It is hard to pinpoint a specific moment in my life where my interest in photography evolved from. At a young age, I recall memories of being enamored with my father’s SLR cameras, when not in use, stored in a case covered with stickers of far off lands. My mother would document all of our birthdays and travels with a 35mm point and shoot or a disposable underwater camera. My earliest images were derived from similar lo-fi devices. I still own the panoramic camera I brought with me on my first true intentional trip to Australia over 20 years ago.
College introduced a more considered approach to making images. Some resulted from hours spent in the darkroom. Others were from a crash course in the rapidly evolving realm of digital photography. Working on my own after college, I rented studio space from a professional photographer who provided me access to his gear and darkroom. Working hours were spent designing websites and writing their code, free time was utilized developing negatives and making prints. Shortly after my time in his space, I spent three months living in Florence, Italy, creating my largest collection of photographic work up until that point.
Looking back at my self initiated study abroad, now over a decade ago, my bags were filled with Kodak TMAX 400 film and a Nikon FM2. Now they contain a Pelican case the size of a checkbook filled with SD cards of which can contain more images from a few weeks of wandering than exist from the previous 30 years of my life. Regardless of the method for creation or the tool used, photography has been a thread connecting past to future and a way for me to create narrative through a visual medium.

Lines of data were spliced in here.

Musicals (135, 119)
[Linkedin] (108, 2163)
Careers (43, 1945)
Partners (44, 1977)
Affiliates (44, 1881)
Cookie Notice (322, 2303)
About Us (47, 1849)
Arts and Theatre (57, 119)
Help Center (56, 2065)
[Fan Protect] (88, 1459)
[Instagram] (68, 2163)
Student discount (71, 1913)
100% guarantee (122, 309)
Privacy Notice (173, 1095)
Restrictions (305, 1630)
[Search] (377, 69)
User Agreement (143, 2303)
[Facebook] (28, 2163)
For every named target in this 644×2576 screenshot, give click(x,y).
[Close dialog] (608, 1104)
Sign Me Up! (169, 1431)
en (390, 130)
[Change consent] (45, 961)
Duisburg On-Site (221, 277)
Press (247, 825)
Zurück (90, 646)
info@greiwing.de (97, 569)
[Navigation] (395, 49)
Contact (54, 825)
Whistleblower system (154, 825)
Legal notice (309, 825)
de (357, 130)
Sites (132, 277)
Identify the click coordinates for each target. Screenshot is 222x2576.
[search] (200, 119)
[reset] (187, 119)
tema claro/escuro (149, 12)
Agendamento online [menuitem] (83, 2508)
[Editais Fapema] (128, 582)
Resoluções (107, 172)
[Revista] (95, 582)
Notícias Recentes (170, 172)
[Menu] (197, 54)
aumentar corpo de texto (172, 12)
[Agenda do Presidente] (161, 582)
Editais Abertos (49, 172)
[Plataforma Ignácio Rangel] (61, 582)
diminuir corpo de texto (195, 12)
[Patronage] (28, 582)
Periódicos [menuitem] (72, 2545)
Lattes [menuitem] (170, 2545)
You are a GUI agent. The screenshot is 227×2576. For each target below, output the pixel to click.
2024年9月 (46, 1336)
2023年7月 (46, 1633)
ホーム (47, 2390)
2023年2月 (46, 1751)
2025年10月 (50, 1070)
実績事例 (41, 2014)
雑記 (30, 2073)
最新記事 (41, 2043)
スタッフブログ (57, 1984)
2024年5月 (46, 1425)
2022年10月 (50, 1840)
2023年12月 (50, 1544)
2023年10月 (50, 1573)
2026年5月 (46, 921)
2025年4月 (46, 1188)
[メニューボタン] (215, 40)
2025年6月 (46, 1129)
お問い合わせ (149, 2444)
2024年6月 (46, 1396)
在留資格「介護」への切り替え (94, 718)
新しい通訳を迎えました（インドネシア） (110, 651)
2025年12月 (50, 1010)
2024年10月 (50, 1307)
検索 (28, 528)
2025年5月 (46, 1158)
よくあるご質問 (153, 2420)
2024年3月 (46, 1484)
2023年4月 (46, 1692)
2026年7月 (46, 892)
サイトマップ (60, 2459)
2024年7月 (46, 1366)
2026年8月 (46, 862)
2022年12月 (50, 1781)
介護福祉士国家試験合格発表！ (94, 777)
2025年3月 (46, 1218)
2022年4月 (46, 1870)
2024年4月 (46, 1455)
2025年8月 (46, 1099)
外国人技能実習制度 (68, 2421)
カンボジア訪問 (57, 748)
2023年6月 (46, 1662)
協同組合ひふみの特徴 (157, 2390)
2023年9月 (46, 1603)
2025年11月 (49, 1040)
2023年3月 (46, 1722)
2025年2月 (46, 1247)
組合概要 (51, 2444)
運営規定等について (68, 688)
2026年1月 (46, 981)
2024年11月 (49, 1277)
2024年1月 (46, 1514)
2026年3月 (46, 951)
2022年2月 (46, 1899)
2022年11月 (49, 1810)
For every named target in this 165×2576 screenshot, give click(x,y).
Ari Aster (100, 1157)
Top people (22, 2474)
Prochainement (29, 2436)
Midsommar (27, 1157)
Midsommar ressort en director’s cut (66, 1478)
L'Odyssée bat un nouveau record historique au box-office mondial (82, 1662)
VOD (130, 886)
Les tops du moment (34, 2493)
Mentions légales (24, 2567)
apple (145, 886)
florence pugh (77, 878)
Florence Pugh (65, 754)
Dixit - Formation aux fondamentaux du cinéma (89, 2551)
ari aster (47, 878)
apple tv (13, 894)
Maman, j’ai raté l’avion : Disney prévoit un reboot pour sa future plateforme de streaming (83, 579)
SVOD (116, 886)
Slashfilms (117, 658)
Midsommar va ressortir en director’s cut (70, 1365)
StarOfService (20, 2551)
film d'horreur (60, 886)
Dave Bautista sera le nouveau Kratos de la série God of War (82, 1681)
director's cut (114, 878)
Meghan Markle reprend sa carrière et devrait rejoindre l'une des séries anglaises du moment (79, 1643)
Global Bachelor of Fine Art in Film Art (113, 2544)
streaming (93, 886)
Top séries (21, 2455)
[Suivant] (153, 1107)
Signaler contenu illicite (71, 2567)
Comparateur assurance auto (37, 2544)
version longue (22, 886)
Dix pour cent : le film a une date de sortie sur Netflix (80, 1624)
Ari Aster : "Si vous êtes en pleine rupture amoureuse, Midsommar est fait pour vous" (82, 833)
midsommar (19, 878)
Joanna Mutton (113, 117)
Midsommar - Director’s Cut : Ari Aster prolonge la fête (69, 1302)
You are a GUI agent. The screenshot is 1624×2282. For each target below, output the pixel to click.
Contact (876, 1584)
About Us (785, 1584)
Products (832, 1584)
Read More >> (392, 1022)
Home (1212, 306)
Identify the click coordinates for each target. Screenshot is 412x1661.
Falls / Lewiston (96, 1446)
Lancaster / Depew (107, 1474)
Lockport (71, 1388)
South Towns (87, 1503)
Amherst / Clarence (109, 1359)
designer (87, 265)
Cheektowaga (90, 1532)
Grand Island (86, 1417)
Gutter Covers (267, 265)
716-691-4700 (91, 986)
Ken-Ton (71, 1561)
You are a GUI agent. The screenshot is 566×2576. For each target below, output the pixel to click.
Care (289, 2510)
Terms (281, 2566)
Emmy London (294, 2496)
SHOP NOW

I’ve always felt the need to document my life, particularly my travels, so perhaps that is where my interest in photography comes from. A simple desire to remember a story that will never be again and also to express what others do so through other forms of communication. Regardless, I’ve created this space to contain these mile markers of my life influenced by everything that has brought me to the present, because in all honesty, I’ve never figured out where else they should exist. My hope for curating my imagery in a public setting is that in doing so I realize the next step in my photographic journey.
Thank you for taking the time to view my work.